かつて、ある地方の名家で起きた大量殺人事件。犯人は逮捕されたのだが、数十年経ち、関係者のインタビューから次第に浮かび上がってくる真実。いったい真実を語っているのは誰で、いったい誰が真犯人なのか・・・。
やはり恩田陸の魅力は、巻頭から醸し出される妖しい雰囲気と、最後まで続くミステリアスな謎にあると思う。そして、この2点が無かったらミステリーとしては認めないのが我輩の持論なのである。昨今は、徹底したロジックで犯人を突き止めたり、謎らしい謎も無く、ラストの大ドンデン返しで読者を欺くという、トリッキーな作品が目に付く。ま~これも近年のミステリーブームのおかげで、大量のミステリーが粗製乱造され、生半可なトリックやワンパターンのストーリーでは読者を満足させられなくなったためでもあるのだが。それにしてもだ、ミステリアスな要素も無いトリック小説を、ミステリーと言って欲しくはない。例えラストに意外な結末があったとしても、謎が最初の段階で提示されなかったり、妖しい雰囲気がまったく無かったりしたら我輩の評価は低い。これはもう純粋に好みの問題であって、作品の世間一般的評価とは異なってるとは思うが。しかしこの点においては、我輩の価値観においては、恩田陸の「ミステリー」は総じてミステリーらしいミステリーばかりなのだ。

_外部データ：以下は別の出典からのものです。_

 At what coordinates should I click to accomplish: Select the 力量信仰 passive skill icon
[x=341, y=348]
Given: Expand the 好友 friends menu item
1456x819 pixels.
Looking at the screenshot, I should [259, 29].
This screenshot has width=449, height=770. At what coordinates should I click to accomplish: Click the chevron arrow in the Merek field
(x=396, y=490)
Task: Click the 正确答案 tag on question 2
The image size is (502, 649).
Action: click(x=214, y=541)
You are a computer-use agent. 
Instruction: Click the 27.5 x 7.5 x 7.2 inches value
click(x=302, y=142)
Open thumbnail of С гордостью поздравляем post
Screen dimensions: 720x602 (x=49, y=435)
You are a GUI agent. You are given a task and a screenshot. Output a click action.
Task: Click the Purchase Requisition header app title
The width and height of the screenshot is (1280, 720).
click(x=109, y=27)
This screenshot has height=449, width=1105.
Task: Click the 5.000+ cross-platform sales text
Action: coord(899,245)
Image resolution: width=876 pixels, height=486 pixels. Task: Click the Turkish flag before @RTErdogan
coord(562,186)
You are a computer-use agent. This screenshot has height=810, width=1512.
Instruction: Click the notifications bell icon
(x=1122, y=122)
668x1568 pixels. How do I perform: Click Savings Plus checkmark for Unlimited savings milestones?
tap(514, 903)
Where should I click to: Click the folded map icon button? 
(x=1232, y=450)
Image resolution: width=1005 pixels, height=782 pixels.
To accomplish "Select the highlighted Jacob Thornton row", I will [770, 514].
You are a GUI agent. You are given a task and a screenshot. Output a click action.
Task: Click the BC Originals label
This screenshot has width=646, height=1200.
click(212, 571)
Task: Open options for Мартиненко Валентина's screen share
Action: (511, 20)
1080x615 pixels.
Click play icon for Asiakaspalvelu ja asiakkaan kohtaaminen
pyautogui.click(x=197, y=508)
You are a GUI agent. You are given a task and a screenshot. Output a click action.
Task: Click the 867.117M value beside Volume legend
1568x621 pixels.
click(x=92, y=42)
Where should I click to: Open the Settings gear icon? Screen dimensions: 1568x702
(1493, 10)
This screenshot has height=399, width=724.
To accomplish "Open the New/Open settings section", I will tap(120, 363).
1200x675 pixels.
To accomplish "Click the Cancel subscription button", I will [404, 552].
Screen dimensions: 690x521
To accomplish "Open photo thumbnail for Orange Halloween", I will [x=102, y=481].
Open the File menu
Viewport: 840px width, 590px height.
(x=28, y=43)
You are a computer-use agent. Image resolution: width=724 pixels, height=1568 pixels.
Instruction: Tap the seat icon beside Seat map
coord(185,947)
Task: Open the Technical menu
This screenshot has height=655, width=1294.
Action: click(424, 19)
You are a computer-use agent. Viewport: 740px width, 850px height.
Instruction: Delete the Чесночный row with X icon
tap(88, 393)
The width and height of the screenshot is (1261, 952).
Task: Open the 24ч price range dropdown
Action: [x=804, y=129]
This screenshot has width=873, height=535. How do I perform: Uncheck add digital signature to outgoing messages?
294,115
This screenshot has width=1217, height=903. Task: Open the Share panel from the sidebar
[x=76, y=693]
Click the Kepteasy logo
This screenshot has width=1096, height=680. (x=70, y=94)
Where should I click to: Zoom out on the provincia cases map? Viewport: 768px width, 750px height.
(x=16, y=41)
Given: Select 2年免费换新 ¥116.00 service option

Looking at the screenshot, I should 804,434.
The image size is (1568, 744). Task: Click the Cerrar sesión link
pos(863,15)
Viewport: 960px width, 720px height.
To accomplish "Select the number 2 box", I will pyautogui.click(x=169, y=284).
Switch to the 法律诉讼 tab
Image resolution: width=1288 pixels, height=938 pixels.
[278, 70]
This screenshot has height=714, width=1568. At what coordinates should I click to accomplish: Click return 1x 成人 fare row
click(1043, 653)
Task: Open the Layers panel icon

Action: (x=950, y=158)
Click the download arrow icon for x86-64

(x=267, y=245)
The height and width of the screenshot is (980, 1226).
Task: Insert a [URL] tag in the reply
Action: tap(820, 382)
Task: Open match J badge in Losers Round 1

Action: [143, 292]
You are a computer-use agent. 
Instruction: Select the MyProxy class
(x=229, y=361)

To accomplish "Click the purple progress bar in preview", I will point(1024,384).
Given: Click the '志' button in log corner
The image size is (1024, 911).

この作品もというか、この作品は特に構成が凝っており、いわばマニア向けのミステリーとなっている。数十年前に発生した事件の関係者にインタビューする形式なので、各章で語り手が異なり、しかも真実がどこにあるのかが結局最後まで明かされままなのだ。まあ暗示してはいるのだが、明示はしない。このあたりが、人によって評価が分かれるところか。